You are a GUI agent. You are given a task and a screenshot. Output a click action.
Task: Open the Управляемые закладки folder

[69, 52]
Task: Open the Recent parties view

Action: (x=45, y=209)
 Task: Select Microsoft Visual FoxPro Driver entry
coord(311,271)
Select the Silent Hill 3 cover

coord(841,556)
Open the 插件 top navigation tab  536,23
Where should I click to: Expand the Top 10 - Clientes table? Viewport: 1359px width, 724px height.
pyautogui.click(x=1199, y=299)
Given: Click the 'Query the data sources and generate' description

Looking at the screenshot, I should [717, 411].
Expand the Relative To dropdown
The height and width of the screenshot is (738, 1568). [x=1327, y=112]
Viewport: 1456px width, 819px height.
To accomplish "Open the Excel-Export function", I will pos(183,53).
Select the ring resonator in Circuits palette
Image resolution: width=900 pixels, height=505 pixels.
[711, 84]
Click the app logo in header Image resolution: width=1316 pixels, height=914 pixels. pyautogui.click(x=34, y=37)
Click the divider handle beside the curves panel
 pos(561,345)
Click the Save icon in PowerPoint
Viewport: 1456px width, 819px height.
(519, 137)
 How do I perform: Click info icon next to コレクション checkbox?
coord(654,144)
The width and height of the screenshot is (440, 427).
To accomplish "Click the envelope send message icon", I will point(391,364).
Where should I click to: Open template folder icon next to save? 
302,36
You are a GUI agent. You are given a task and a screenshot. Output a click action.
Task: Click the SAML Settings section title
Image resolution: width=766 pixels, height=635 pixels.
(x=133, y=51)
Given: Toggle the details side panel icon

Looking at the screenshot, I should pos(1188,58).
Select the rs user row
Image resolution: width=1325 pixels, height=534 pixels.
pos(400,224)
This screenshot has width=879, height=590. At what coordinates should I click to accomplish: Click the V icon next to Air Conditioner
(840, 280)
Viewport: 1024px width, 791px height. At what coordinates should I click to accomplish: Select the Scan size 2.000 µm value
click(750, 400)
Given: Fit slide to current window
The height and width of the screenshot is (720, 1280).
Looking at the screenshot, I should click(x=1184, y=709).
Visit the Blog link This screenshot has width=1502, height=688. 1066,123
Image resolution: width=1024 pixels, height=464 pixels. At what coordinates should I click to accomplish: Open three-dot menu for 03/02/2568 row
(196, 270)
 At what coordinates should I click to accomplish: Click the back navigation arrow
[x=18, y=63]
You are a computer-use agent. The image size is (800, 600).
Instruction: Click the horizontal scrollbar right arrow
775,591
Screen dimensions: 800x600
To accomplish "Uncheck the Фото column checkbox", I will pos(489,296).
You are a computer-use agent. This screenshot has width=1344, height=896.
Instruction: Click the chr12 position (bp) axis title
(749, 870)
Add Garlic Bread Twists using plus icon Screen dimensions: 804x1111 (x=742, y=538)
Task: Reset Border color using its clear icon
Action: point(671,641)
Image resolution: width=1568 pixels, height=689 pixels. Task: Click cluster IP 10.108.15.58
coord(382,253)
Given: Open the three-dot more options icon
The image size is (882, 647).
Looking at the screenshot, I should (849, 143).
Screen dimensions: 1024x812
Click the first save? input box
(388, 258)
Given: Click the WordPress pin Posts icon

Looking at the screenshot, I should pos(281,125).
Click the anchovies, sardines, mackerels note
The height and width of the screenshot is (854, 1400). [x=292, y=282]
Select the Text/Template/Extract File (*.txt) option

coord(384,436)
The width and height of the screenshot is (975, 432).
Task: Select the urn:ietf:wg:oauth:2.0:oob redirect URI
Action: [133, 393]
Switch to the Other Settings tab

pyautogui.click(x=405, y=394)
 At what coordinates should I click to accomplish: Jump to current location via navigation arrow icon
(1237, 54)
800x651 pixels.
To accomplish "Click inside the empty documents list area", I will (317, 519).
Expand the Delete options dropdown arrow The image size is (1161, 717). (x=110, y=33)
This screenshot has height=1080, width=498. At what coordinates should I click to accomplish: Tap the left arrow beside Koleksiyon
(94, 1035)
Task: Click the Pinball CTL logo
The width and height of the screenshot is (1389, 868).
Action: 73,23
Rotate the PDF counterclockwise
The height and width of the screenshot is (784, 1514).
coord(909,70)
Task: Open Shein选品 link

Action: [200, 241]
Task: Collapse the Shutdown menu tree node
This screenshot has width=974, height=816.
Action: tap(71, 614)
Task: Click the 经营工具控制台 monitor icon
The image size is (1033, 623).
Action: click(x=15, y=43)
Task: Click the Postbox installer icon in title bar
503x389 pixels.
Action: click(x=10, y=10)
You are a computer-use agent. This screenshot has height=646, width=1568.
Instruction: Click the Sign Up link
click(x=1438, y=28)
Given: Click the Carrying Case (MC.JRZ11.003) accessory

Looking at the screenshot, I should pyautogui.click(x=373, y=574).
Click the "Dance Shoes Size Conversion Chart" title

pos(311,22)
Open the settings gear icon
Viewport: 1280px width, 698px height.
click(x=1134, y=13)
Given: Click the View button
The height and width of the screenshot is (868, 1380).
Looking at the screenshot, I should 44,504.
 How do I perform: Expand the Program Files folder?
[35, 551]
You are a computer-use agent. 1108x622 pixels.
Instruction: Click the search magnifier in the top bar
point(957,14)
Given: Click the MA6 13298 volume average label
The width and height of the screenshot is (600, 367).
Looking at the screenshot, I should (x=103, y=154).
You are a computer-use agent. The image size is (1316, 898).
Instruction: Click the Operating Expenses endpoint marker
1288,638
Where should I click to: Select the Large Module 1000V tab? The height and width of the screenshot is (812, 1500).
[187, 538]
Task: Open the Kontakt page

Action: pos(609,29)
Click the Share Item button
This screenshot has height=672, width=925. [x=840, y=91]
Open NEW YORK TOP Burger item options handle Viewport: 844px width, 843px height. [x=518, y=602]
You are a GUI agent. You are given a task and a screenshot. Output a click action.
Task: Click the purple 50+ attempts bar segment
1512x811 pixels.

-*-*-

Set task: Format the lines above as a numbered list, leaving out the blank lines.

Output below:
1. You are a GUI agent. You are given a task and a screenshot. Output a click action.
2. Task: Open the Управляемые закладки folder
3. [69, 52]
4. Task: Open the Recent parties view
5. Action: (x=45, y=209)
6.  Task: Select Microsoft Visual FoxPro Driver entry
7. coord(311,271)
8. Select the Silent Hill 3 cover
9. coord(841,556)
10. Open the 插件 top navigation tab  536,23
11. Where should I click to: Expand the Top 10 - Clientes table? Viewport: 1359px width, 724px height.
12. pyautogui.click(x=1199, y=299)
13. Given: Click the 'Query the data sources and generate' description
14. Looking at the screenshot, I should [717, 411].
15. Expand the Relative To dropdown
16. The height and width of the screenshot is (738, 1568). [x=1327, y=112]
17. Viewport: 1456px width, 819px height.
18. To accomplish "Open the Excel-Export function", I will pos(183,53).
19. Select the ring resonator in Circuits palette
20. Image resolution: width=900 pixels, height=505 pixels.
21. [711, 84]
22. Click the app logo in header Image resolution: width=1316 pixels, height=914 pixels. pyautogui.click(x=34, y=37)
23. Click the divider handle beside the curves panel
24.  pos(561,345)
25. Click the Save icon in PowerPoint
26. Viewport: 1456px width, 819px height.
27. (519, 137)
28.  How do I perform: Click info icon next to コレクション checkbox?
29. coord(654,144)
30. The width and height of the screenshot is (440, 427).
31. To accomplish "Click the envelope send message icon", I will point(391,364).
32. Where should I click to: Open template folder icon next to save? 
33. 302,36
34. You are a GUI agent. You are given a task and a screenshot. Output a click action.
35. Task: Click the SAML Settings section title
36. Image resolution: width=766 pixels, height=635 pixels.
37. (x=133, y=51)
38. Given: Toggle the details side panel icon
39. Looking at the screenshot, I should pos(1188,58).
40. Select the rs user row
41. Image resolution: width=1325 pixels, height=534 pixels.
42. pos(400,224)
43. This screenshot has width=879, height=590. At what coordinates should I click to accomplish: Click the V icon next to Air Conditioner
44. (840, 280)
45. Viewport: 1024px width, 791px height. At what coordinates should I click to accomplish: Select the Scan size 2.000 µm value
46. click(750, 400)
47. Given: Fit slide to current window
48. The height and width of the screenshot is (720, 1280).
49. Looking at the screenshot, I should click(x=1184, y=709).
50. Visit the Blog link This screenshot has width=1502, height=688. 1066,123
51. Image resolution: width=1024 pixels, height=464 pixels. At what coordinates should I click to accomplish: Open three-dot menu for 03/02/2568 row
52. (196, 270)
53.  At what coordinates should I click to accomplish: Click the back navigation arrow
54. [x=18, y=63]
55. You are a computer-use agent. The image size is (800, 600).
56. Instruction: Click the horizontal scrollbar right arrow
57. 775,591
58. Screen dimensions: 800x600
59. To accomplish "Uncheck the Фото column checkbox", I will pos(489,296).
60. You are a computer-use agent. This screenshot has width=1344, height=896.
61. Instruction: Click the chr12 position (bp) axis title
62. (749, 870)
63. Add Garlic Bread Twists using plus icon Screen dimensions: 804x1111 (x=742, y=538)
64. Task: Reset Border color using its clear icon
65. Action: point(671,641)
66. Image resolution: width=1568 pixels, height=689 pixels. Task: Click cluster IP 10.108.15.58
67. coord(382,253)
68. Given: Open the three-dot more options icon
69. The image size is (882, 647).
70. Looking at the screenshot, I should (849, 143).
71. Screen dimensions: 1024x812
72. Click the first save? input box
73. (388, 258)
74. Given: Click the WordPress pin Posts icon
75. Looking at the screenshot, I should pos(281,125).
76. Click the anchovies, sardines, mackerels note
77. The height and width of the screenshot is (854, 1400). [x=292, y=282]
78. Select the Text/Template/Extract File (*.txt) option
79. coord(384,436)
80. The width and height of the screenshot is (975, 432).
81. Task: Select the urn:ietf:wg:oauth:2.0:oob redirect URI
82. Action: [133, 393]
83. Switch to the Other Settings tab
84. pyautogui.click(x=405, y=394)
85.  At what coordinates should I click to accomplish: Jump to current location via navigation arrow icon
86. (1237, 54)
87. 800x651 pixels.
88. To accomplish "Click inside the empty documents list area", I will (317, 519).
89. Expand the Delete options dropdown arrow The image size is (1161, 717). (x=110, y=33)
90. This screenshot has height=1080, width=498. At what coordinates should I click to accomplish: Tap the left arrow beside Koleksiyon
91. (94, 1035)
92. Task: Click the Pinball CTL logo
93. The width and height of the screenshot is (1389, 868).
94. Action: 73,23
95. Rotate the PDF counterclockwise
96. The height and width of the screenshot is (784, 1514).
97. coord(909,70)
98. Task: Open Shein选品 link
99. Action: [200, 241]
100. Task: Collapse the Shutdown menu tree node
101. This screenshot has width=974, height=816.
102. Action: tap(71, 614)
103. Task: Click the 经营工具控制台 monitor icon
104. The image size is (1033, 623).
105. Action: click(x=15, y=43)
106. Task: Click the Postbox installer icon in title bar
107. 503x389 pixels.
108. Action: click(x=10, y=10)
109. You are a computer-use agent. This screenshot has height=646, width=1568.
110. Instruction: Click the Sign Up link
111. click(x=1438, y=28)
112. Given: Click the Carrying Case (MC.JRZ11.003) accessory
113. Looking at the screenshot, I should pyautogui.click(x=373, y=574).
114. Click the "Dance Shoes Size Conversion Chart" title
115. pos(311,22)
116. Open the settings gear icon
117. Viewport: 1280px width, 698px height.
118. click(x=1134, y=13)
119. Given: Click the View button
120. The height and width of the screenshot is (868, 1380).
121. Looking at the screenshot, I should 44,504.
122.  How do I perform: Expand the Program Files folder?
123. [35, 551]
124. You are a computer-use agent. 1108x622 pixels.
125. Instruction: Click the search magnifier in the top bar
126. point(957,14)
127. Given: Click the MA6 13298 volume average label
128. The width and height of the screenshot is (600, 367).
129. Looking at the screenshot, I should (x=103, y=154).
130. You are a computer-use agent. The image size is (1316, 898).
131. Instruction: Click the Operating Expenses endpoint marker
132. 1288,638
133. Where should I click to: Select the Large Module 1000V tab? The height and width of the screenshot is (812, 1500).
134. [187, 538]
135. Task: Open the Kontakt page
136. Action: pos(609,29)
137. Click the Share Item button
138. This screenshot has height=672, width=925. [x=840, y=91]
139. Open NEW YORK TOP Burger item options handle Viewport: 844px width, 843px height. [x=518, y=602]
140. You are a GUI agent. You are given a task and a screenshot. Output a click action.
141. Task: Click the purple 50+ attempts bar segment
142. 1512x811 pixels.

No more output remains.